With Nelson Mandela’s unfortunate demise came the word from Polaris Images to cover the event for the news desk.  It has been a hectic week to say the least.  From Cape Town, to Joburg to Pretoria to deepest Soweto… From one day to the next it was a continuous never-ending job – hard on the body n soul…  averaging 3/4 hours sleep a night… But having said that – it was great to have covered the 10 days of mourning for South Africa’s ‘greatest son’  (the personal highlight having to be the FNB Stadium memorial service last Tues… nothing beats seeing 500-600 people dancing and running towards you all at full voice singing Madiba’s struggle songs).

As for actual work, well – for these big events – there is not much scope for achieving so much outside those already in the wire pool (your usual suspects of AFP, AP, Reuters etc) or those working with papers already.  When I phoned and emailed round pic desks – ominously – those editors who were also photogs – all had auto-emails stating ‘back nxt week Wednesday’.  As one editor described it to me – it’s just one big ‘cluster-f*ck’ when it comes to assigning with this whole thing!’.  Turning up for accred in Joburg said it all… me n a colleague spent part of the three hours waiting to get the badge trying to work out how many journos had rocked up in Joburg – Our best guess was around 8000-10,000.. those at the London and Beijing Olympics said those events were nothing compared to this…

As for assignments… After the first few, it pretty much trickled down to snail’s pace as the week wore on.   And to be honest – the scope you had for decent photography was limited to a degree to generally people celebrating (mostly) or mourning – in one way or another – Madiba’s passing as well as all the symbols and pics of him everywhere around.
○ ○ ○ ○ ○ ○ ○
BRIEF A: Return the entries from the line with "771x924 pixels. At" to the line with "coord(564,407)", both lines included, without changing a character.
○ ○ ○ ○ ○ ○ ○
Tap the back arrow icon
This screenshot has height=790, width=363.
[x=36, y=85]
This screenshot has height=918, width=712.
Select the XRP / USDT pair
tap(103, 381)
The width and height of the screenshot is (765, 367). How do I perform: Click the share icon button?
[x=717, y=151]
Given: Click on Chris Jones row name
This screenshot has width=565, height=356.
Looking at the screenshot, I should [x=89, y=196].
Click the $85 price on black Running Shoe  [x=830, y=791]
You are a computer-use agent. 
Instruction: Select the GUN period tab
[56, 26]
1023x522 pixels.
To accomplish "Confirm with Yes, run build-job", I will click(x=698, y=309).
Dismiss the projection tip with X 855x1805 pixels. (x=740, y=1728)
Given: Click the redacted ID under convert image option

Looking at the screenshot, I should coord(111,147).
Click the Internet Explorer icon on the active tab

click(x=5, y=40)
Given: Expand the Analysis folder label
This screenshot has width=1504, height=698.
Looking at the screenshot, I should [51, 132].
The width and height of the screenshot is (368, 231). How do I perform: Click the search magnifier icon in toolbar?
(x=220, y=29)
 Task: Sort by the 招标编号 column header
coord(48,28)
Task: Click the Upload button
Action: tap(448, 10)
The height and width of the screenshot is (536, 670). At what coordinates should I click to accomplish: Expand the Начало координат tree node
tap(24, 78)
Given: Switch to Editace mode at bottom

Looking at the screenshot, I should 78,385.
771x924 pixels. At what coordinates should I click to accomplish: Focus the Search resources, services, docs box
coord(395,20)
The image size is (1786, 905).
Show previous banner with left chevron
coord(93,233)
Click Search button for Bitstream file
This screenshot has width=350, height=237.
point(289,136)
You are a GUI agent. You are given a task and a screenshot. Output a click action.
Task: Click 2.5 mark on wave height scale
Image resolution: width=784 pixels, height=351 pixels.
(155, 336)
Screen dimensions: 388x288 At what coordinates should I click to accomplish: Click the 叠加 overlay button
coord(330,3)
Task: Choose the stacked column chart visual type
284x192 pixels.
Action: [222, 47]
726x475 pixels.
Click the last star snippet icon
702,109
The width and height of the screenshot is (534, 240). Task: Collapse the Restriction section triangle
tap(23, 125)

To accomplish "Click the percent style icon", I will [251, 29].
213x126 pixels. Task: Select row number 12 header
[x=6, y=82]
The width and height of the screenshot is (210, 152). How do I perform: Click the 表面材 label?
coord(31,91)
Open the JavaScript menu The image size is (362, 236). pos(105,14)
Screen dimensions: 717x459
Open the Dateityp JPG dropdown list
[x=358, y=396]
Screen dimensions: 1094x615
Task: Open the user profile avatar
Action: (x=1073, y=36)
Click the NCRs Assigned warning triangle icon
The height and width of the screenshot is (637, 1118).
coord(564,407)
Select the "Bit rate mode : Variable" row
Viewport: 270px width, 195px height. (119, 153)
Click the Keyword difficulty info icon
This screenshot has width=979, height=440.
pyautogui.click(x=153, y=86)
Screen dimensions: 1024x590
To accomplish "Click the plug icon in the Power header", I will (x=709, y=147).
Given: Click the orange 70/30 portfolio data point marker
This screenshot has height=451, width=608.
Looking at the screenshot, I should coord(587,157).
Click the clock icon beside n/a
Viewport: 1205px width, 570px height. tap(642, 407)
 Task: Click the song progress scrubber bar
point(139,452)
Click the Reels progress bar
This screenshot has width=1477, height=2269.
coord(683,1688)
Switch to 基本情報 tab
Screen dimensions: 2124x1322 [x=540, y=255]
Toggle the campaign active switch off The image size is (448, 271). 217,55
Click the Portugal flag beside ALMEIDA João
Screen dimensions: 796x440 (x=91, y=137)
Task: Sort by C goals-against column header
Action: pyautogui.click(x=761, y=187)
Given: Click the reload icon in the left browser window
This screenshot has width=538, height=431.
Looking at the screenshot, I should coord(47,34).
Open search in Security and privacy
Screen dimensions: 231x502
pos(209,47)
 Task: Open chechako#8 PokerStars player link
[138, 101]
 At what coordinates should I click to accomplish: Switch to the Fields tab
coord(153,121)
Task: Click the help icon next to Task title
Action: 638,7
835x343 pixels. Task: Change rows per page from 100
○ ○ ○ ○ ○ ○ ○
BRIEF B: Please retype the account of covering Mandela's mourning from "As for assignments…" to "him everywhere around.", keeping every word and mark unchanged.

WRITTEN REPLY A:
771x924 pixels. At what coordinates should I click to accomplish: Focus the Search resources, services, docs box
coord(395,20)
The image size is (1786, 905).
Show previous banner with left chevron
coord(93,233)
Click Search button for Bitstream file
This screenshot has width=350, height=237.
point(289,136)
You are a GUI agent. You are given a task and a screenshot. Output a click action.
Task: Click 2.5 mark on wave height scale
Image resolution: width=784 pixels, height=351 pixels.
(155, 336)
Screen dimensions: 388x288 At what coordinates should I click to accomplish: Click the 叠加 overlay button
coord(330,3)
Task: Choose the stacked column chart visual type
284x192 pixels.
Action: [222, 47]
726x475 pixels.
Click the last star snippet icon
702,109
The width and height of the screenshot is (534, 240). Task: Collapse the Restriction section triangle
tap(23, 125)

To accomplish "Click the percent style icon", I will [251, 29].
213x126 pixels. Task: Select row number 12 header
[x=6, y=82]
The width and height of the screenshot is (210, 152). How do I perform: Click the 表面材 label?
coord(31,91)
Open the JavaScript menu The image size is (362, 236). pos(105,14)
Screen dimensions: 717x459
Open the Dateityp JPG dropdown list
[x=358, y=396]
Screen dimensions: 1094x615
Task: Open the user profile avatar
Action: (x=1073, y=36)
Click the NCRs Assigned warning triangle icon
The height and width of the screenshot is (637, 1118).
coord(564,407)

WRITTEN REPLY B:
As for assignments… After the first few, it pretty much trickled down to snail’s pace as the week wore on.   And to be honest – the scope you had for decent photography was limited to a degree to generally people celebrating (mostly) or mourning – in one way or another – Madiba’s passing as well as all the symbols and pics of him everywhere around.